Insufficient CPU despite autoscaling

Question

I have a simple Node.js service. Even tough I get an Insufficient cpu warning, it eventually works. I think this is because I am using autopilot and new nodes are provided automatically.

Starting deploy...
 - deployment.apps/auth-depl configured
 - service/auth-srv configured
 - ingress.networking.k8s.io/ingress-service unchanged
Waiting for deployments to stabilize...
 - deployment/auth-depl: 0/3 nodes are available: 3 Insufficient cpu, 3 Insufficient memory. preemption: 0/3 nodes are available: 3 No preemption victims found for incoming pod.
    - pod/auth-depl-f746f9cdd-pckr9: 0/3 nodes are available: 3 Insufficient cpu, 3 Insufficient memory. preemption: 0/3 nodes are available: 3 No preemption victims found for incoming pod.
 - deployment/auth-depl: creating container auth-pod
    - pod/auth-depl-f746f9cdd-pckr9: creating container auth-pod
 - deployment/auth-depl: waiting for rollout to finish: 1 old replicas are pending termination...
 - deployment/auth-depl is ready.
Deployments stabilized in 2 minutes 15.209 seconds

I am confused by why CPU limits are being reached when I have a very simple application that returns 'hi' to a GET / request. full code

If the pod is scaled up, shouldn't the warning stop appearing on subsequent builds?

When I add a MongoDB deployment, it works the first time (after deleting the current mongo deployment).

#auth-mongo-depl.yml
apiVersion: v1
kind: PersistentVolumeClaim
metadata:
  name: mongo-pvc
spec:
  accessModes:
    - ReadWriteOnce
  resources:
    requests:
      storage: 50Mi
---
apiVersion: apps/v1
kind: Deployment
metadata:
  name: auth-mongo-depl
spec:
  selector:
    matchLabels:
      app: auth-mongo-pod-label
  template:
    metadata:
      labels:
        app: auth-mongo-pod-label
    spec:
      containers:
        - name: mongo
          image: mongo
          ports:
            - containerPort: 27017
          volumeMounts:
            - name: storage
              mountPath: /data/db
      volumes:
        - name: storage
          persistentVolumeClaim:
            claimName: mongo-pvc
---
apiVersion: v1
kind: Service
metadata:
  name: auth-mongo-srv
spec:
  selector:
    app: auth-mongo-pod-label
  ports:
    - protocol: TCP
      port: 27017
      targetPort: 27017

Starting deploy...
 - deployment.apps/auth-depl configured
 - service/auth-srv created
 - persistentvolumeclaim/mongo-pvc unchanged
 - Warning: Autopilot set default resource requests for Deployment default/auth-mongo-depl, as resource requests were not specified.

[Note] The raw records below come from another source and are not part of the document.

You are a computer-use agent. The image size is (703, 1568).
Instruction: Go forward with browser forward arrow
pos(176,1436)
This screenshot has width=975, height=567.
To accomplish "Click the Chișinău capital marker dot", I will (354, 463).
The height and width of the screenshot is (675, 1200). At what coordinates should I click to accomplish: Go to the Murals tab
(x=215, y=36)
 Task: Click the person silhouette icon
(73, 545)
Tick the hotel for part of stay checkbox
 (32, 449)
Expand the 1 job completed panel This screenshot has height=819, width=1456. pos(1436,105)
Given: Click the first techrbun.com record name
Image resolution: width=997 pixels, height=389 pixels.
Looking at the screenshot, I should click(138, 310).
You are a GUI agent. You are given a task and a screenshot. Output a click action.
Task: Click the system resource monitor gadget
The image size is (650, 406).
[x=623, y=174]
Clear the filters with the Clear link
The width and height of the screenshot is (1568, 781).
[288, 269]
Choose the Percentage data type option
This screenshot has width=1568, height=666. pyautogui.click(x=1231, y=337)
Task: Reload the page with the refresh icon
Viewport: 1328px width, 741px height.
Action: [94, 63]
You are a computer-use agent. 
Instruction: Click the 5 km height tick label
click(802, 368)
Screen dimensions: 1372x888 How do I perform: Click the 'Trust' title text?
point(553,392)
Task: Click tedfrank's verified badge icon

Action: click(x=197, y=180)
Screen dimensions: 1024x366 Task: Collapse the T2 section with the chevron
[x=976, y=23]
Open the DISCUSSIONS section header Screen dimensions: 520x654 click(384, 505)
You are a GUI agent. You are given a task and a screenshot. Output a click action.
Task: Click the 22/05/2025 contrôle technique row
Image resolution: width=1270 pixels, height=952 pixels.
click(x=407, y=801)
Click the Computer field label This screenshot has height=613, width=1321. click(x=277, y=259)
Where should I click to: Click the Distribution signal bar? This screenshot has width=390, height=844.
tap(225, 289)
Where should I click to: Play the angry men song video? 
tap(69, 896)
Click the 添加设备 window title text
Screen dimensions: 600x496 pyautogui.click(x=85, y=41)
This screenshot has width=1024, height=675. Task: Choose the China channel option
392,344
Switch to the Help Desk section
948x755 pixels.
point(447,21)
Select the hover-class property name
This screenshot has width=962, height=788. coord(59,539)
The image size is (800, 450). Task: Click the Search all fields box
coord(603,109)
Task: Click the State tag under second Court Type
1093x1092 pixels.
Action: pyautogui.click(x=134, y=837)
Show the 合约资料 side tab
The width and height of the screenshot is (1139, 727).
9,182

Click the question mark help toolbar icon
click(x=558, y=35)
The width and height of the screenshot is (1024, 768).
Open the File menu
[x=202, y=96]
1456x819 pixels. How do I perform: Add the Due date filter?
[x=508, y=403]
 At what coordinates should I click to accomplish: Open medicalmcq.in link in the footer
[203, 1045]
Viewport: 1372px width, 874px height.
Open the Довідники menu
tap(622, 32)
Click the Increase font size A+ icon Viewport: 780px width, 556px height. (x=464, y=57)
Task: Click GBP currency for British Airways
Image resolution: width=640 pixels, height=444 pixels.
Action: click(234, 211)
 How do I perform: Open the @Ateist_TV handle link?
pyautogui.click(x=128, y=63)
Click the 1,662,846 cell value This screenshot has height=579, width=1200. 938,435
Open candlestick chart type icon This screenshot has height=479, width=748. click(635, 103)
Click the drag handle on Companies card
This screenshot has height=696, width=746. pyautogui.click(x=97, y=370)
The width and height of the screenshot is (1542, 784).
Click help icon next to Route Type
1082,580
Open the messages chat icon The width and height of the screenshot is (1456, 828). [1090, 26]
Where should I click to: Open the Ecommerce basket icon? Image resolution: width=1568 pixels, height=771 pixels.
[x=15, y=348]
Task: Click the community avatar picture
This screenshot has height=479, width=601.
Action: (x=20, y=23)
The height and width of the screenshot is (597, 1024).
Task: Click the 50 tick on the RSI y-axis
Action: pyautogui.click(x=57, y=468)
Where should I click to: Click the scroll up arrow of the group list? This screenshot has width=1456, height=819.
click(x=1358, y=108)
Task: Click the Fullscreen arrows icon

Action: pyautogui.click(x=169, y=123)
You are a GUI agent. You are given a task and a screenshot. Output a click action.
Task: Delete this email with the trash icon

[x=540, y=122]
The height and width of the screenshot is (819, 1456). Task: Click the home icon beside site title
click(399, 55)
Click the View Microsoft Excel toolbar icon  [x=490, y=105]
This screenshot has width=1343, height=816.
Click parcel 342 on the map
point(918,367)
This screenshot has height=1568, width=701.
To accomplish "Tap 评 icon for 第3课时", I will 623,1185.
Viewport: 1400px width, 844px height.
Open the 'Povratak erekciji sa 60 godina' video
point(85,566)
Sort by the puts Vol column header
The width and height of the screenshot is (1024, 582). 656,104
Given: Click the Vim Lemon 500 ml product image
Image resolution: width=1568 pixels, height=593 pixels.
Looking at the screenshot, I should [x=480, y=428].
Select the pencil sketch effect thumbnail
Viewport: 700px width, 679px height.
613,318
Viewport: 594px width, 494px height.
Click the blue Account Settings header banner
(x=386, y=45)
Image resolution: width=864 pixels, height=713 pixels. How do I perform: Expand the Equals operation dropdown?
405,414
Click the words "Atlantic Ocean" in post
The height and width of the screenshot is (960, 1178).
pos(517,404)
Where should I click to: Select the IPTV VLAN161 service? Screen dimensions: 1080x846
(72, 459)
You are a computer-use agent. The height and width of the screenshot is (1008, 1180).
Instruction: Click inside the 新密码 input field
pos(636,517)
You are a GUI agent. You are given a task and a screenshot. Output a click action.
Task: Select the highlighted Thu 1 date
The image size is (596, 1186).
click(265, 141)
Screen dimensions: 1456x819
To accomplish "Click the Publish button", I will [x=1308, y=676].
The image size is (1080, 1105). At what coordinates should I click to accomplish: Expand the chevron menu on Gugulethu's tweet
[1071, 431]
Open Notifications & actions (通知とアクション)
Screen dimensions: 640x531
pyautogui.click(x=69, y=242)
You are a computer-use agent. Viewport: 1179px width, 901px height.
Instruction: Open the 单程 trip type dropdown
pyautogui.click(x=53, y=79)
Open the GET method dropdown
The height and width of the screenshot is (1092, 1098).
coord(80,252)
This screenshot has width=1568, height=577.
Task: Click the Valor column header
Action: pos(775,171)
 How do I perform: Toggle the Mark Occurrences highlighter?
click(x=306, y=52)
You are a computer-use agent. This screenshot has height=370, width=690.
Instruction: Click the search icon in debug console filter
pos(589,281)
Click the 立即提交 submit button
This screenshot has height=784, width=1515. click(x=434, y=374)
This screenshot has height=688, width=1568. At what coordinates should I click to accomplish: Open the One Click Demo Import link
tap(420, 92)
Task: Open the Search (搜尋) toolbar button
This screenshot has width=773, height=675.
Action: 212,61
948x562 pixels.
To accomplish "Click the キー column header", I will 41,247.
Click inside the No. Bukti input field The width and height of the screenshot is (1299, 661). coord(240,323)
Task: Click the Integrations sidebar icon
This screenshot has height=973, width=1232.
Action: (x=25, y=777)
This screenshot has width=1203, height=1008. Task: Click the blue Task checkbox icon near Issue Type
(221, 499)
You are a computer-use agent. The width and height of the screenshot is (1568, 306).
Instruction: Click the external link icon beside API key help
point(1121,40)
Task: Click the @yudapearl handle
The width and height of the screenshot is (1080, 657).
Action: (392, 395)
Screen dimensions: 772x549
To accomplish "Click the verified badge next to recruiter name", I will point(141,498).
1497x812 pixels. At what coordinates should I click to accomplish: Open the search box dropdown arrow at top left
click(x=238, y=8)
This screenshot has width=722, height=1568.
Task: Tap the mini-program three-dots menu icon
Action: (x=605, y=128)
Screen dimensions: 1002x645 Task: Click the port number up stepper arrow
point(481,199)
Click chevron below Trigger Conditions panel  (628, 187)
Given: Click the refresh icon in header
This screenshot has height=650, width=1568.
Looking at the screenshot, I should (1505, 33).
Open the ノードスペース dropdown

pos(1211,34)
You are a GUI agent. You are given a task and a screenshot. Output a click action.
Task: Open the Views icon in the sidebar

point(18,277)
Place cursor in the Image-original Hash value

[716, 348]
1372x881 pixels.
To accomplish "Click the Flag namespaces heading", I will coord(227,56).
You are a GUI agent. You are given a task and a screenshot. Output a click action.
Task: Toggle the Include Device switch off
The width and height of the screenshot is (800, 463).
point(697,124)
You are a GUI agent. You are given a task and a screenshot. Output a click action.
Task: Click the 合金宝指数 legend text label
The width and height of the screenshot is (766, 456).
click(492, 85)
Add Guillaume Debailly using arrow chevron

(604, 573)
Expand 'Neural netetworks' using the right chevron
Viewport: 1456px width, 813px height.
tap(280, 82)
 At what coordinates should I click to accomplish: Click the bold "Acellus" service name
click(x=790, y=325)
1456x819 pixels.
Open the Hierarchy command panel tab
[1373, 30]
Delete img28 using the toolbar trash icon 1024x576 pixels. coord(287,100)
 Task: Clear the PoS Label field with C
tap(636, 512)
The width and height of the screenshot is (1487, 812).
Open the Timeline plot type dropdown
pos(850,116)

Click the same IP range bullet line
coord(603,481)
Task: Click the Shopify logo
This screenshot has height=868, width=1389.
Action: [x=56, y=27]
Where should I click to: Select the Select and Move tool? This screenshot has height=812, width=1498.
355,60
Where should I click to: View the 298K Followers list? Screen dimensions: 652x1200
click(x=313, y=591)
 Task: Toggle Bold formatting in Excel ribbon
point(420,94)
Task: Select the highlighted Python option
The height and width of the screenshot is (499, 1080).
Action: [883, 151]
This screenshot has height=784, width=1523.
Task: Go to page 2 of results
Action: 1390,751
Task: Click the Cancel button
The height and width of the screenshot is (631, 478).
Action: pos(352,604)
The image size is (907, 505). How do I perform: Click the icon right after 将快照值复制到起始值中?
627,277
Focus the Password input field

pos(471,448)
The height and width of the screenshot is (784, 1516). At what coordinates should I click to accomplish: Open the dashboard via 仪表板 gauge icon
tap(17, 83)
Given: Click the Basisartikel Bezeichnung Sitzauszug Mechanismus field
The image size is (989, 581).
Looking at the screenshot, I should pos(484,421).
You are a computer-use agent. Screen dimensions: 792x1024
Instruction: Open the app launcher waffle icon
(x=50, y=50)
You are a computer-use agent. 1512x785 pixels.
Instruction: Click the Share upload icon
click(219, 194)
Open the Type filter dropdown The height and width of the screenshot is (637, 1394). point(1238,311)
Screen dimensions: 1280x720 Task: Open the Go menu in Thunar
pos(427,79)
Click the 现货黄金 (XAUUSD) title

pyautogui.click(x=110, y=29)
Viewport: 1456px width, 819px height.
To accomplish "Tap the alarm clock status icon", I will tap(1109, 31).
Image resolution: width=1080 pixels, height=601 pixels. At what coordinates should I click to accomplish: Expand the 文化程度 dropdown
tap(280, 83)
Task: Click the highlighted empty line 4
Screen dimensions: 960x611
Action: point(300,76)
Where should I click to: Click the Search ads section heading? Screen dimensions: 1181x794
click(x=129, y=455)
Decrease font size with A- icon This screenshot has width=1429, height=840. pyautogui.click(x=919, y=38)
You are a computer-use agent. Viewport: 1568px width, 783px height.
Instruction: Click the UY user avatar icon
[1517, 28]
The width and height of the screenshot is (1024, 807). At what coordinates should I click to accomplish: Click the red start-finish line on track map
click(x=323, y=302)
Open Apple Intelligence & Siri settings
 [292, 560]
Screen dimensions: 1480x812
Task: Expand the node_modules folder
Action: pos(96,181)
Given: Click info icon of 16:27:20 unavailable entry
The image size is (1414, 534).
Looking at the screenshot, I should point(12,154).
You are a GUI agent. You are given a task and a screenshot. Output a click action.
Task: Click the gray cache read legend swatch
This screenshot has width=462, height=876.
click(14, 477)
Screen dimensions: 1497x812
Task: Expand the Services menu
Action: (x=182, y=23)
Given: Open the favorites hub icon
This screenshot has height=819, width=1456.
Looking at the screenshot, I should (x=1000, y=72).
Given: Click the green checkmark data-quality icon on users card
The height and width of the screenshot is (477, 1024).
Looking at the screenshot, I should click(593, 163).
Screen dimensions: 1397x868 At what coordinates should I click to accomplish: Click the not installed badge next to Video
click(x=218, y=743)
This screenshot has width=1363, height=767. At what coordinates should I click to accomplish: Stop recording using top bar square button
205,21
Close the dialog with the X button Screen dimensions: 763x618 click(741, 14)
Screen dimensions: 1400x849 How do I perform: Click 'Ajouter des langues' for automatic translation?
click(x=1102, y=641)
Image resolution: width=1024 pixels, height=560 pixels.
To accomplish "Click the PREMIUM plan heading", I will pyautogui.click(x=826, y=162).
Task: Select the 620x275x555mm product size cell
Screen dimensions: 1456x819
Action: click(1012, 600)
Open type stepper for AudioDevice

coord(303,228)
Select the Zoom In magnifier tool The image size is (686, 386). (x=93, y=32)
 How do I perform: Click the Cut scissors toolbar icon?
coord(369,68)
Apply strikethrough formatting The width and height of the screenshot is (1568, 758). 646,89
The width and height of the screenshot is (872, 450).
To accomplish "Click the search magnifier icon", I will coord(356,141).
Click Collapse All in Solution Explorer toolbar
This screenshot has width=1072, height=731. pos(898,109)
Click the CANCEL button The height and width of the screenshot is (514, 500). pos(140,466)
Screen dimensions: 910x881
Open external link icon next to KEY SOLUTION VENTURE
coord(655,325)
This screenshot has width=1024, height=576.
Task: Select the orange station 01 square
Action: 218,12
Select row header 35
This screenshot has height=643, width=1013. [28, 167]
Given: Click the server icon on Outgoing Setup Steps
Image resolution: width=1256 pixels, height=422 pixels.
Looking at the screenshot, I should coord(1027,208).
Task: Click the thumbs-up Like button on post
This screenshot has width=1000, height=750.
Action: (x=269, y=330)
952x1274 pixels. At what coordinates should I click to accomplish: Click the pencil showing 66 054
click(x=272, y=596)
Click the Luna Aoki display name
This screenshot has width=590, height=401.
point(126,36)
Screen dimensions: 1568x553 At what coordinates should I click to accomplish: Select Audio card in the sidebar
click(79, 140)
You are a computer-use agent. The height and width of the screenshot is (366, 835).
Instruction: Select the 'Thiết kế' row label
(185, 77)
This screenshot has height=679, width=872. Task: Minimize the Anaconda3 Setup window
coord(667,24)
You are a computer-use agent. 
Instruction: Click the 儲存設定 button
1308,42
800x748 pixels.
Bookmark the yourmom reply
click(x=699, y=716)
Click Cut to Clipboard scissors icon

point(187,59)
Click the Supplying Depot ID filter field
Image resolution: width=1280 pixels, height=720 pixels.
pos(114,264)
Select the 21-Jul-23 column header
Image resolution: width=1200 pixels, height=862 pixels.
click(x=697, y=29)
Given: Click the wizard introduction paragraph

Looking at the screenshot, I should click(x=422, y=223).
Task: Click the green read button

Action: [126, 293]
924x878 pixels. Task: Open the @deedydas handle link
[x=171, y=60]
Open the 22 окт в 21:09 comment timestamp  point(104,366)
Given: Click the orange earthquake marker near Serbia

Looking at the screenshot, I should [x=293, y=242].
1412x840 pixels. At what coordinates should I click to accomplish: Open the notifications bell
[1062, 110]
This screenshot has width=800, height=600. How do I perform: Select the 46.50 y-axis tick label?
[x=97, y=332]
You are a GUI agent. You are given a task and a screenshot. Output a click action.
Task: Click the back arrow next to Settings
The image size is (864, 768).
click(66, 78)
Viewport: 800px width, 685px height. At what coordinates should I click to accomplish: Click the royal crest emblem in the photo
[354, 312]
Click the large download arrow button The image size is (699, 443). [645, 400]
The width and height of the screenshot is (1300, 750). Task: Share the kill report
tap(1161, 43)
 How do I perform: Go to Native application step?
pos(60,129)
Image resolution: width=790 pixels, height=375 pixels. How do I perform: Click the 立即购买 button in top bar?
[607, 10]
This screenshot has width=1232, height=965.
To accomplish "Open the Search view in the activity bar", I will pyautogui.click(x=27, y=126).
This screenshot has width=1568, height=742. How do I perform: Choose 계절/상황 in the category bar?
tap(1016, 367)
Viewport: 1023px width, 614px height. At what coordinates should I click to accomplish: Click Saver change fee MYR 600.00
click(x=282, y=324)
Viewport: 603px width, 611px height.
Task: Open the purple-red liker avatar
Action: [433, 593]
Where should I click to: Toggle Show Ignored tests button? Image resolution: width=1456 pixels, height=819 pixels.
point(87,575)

See http://g.co/gke/autopilot-defaults
 - deployment.apps/auth-mongo-depl created
 - service/auth-mongo-srv created
 - ingress.networking.k8s.io/ingress-service unchanged
Waiting for deployments to stabilize...
 - deployment/auth-depl: 0/3 nodes are available: 3 Insufficient cpu, 3 Insufficient memory. preemption: 0/3 nodes are available: 3 No preemption victims found for incoming pod.
    - pod/auth-depl-7cf7878d76-t666t: 0/3 nodes are available: 3 Insufficient cpu, 3 Insufficient memory. preemption: 0/3 nodes are available: 3 No preemption victims found for incoming pod.
 - deployment/auth-mongo-depl: 0/3 nodes are available: 3 Insufficient cpu, 3 Insufficient memory. preemption: 0/3 nodes are available: 3 No preemption victims found for incoming pod.
    - pod/auth-mongo-depl-8f5997d87-5gqwd: 0/3 nodes are available: 3 Insufficient cpu, 3 Insufficient memory. preemption: 0/3 nodes are available: 3 No preemption victims found for incoming pod.
 - deployment/auth-depl is ready. [1/2 deployment(s) still pending]
 - deployment/auth-mongo-depl is ready.
Deployments stabilized in 2 minutes 35.184 seconds
You can also run [skaffold run --tail] to get the logs

Help improve Skaffold with our 2-minute anonymous survey: run 'skaffold survey'
To help improve the quality of this product, we collect anonymized usage data for details on what is tracked and how we use this data visit <https://skaffold.dev/docs/resources/telemetry/>. This data is handled in accordance with our privacy policy <https://policies.google.com/privacy>

You may choose to opt out of this collection by running the following command:
        skaffold config set --global collect-metrics false
PUSH
DONE
--------------------------------------------------------------------------------------------------------------------------------------------
ID                                    CREATE_TIME                DURATION  SOURCE                                                           
                                 IMAGES  STATUS
5ae8bbcc-ab76-4994-b700-af0d7c99598f  2023-03-15T16:02:35+00:00  3M12S     gs://disco-ethos-380514_cloudbuild/source/1678895981.530669-3ad4d45463f54be2954ab1cfe3387583.tgz  -       SUCCESS

I am not sure why the scheduling would fail 3 times and attaching the volume would fail at first.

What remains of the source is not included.